• OBJECTIVE
Render into Spanish the following sentence from the baking sheet passage below: "Baking sheets are a staple tool in a well-stocked kitchen."

Common Mistakes to Avoid When Using a Baking Sheet

Baking sheets are a staple tool in a well-stocked kitchen. They can be used for numerous tasks, from baking your favorite chocolate chunk cookies to serving as a makeshift charcuterie board and making dinnertime a breeze with sheet pan dinners.

During my career as a personal chef, cooking for clients in their homes for over 15 years, baking sheets were instrumental in making my job easier. I’ve used them to roast meats and vegetables and in a number of ways outside of their intended purpose, like as trays to stay organized during meal prep.

Baking sheets are an extremely functional and versatile item that every cook should have. They are indispensable tools for home cooks and professional chefs alike, offering versatility, durability, and, if used and cared for properly, years of great performance. While using baking sheets in your kitchen might seem straightforward, there are some mistakes you can make when purchasing, using, and cleaning them. These tips will help you avoid the most common mistakes people make when using baking sheets.

• PROVIDED DATA
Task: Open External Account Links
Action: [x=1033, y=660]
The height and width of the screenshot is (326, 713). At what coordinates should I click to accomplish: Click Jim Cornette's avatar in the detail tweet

• TASK OUTPUT
Las bandejas para hornear son una herramienta básica en una cocina bien equipada.